Сталину опера очень не понравилась. Вождь народов стремился к консолидации и без того предельно поляризованного СССР: путём избавления от наиболее радикальной части правящего класса и показательных процессов над бывшими соратниками и исполнителями его же собственных экстремистских директив конца 1920-х — начала 1930-х годов. Ему срочно требовалось предстать в роли объединителя, «отца» утомлённой почти двадцатью годами революционного экспериментирования нации. Этой цели служили и подготовка конституции, гарантировавшей на бумаге больше прав и свобод, чем любая из действовавших в ту пору в любой из стран мира, и упомянутые политические процессы над бывшими соратниками, и иные популистские, отчасти театральные, жесты. «Леди Макбет» воплощала в себе протест против всего, на уважении к чему и строился новый сталинский «социализм», как раз ставивший во главу угла «советское» государство (где Советы были сведены к декорации), прославление «новой» (на самом деле более или менее традиционной) семьи и неприкосновенность «социалистической» (на деле государственно-монополистической) собственности.
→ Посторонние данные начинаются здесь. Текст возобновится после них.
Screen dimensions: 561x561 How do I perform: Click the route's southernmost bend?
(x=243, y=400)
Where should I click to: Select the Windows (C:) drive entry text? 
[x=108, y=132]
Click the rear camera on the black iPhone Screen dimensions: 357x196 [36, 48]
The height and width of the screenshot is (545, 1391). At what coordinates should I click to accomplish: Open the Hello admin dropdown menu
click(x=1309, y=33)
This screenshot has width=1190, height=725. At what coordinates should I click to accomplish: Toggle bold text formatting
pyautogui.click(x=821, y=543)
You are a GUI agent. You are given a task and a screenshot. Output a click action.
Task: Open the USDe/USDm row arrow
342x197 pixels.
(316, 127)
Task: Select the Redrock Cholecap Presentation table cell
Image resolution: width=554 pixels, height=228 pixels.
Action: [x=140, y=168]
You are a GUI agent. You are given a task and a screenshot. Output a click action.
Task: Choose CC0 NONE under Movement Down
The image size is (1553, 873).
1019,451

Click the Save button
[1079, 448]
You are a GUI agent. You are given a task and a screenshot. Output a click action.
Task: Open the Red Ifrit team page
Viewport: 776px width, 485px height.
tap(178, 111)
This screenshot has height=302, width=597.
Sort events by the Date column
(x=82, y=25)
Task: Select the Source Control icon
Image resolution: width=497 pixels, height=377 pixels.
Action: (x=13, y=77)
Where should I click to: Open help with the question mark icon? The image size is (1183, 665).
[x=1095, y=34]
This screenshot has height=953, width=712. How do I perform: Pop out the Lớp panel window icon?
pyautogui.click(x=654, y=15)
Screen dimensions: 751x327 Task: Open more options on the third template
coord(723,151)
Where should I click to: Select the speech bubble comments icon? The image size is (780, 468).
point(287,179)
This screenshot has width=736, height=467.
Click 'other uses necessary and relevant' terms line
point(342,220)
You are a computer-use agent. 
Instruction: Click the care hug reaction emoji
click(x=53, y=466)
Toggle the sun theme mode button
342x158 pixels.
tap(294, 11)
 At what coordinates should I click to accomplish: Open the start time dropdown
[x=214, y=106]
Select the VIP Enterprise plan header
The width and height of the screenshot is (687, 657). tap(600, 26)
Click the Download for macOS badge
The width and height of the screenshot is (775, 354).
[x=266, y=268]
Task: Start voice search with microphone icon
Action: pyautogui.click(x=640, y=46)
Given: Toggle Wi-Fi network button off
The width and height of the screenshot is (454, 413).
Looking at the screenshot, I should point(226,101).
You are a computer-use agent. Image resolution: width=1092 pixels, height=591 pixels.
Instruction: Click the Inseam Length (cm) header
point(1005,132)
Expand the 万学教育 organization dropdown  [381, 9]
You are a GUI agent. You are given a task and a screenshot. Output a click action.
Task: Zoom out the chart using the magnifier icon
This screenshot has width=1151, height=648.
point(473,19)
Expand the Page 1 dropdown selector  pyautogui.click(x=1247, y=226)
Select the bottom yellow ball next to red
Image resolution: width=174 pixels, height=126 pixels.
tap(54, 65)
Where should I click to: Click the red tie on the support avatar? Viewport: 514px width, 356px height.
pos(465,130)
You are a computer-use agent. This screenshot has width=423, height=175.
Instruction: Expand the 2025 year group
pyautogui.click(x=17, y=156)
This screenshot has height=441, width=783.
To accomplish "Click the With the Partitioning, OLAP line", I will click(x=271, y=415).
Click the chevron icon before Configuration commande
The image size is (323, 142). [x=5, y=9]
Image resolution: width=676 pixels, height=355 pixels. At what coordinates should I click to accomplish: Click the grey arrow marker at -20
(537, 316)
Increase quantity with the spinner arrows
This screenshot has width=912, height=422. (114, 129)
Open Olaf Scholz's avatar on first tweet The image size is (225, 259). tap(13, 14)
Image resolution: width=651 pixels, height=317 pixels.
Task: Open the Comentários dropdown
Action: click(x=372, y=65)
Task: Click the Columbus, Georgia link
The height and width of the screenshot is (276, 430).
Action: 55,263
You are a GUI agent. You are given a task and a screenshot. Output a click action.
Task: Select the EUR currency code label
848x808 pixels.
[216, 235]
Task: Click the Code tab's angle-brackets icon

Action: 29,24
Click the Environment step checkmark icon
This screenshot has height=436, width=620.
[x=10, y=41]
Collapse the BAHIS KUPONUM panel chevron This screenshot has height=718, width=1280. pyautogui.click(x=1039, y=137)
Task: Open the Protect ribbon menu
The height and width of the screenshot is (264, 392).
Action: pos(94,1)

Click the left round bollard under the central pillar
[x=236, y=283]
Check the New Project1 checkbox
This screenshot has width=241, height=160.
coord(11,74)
Музыка Шостаковича здесь играла совсем не первую роль, хотя музыка Сталину тоже не пришлась по душе. Ему и его помощнику, председателю Совнаркома СССР Молотову, была куда понятнее «песенная опера» Ивана Дзержинского «Тихий Дон», на исполнении которой они присутствовали за девять дней до того, 17 января. Прокофьев съехидничал в письме Мясковскому от 24 декабря 1936 года из Парижа по поводу невысокого качества официально одобренного музыкального продукта: «Вилермоз, оказывается, вдрызг обложил «Тихий Дон»: наши собирались, было, им торговать, а тут только разводят руками».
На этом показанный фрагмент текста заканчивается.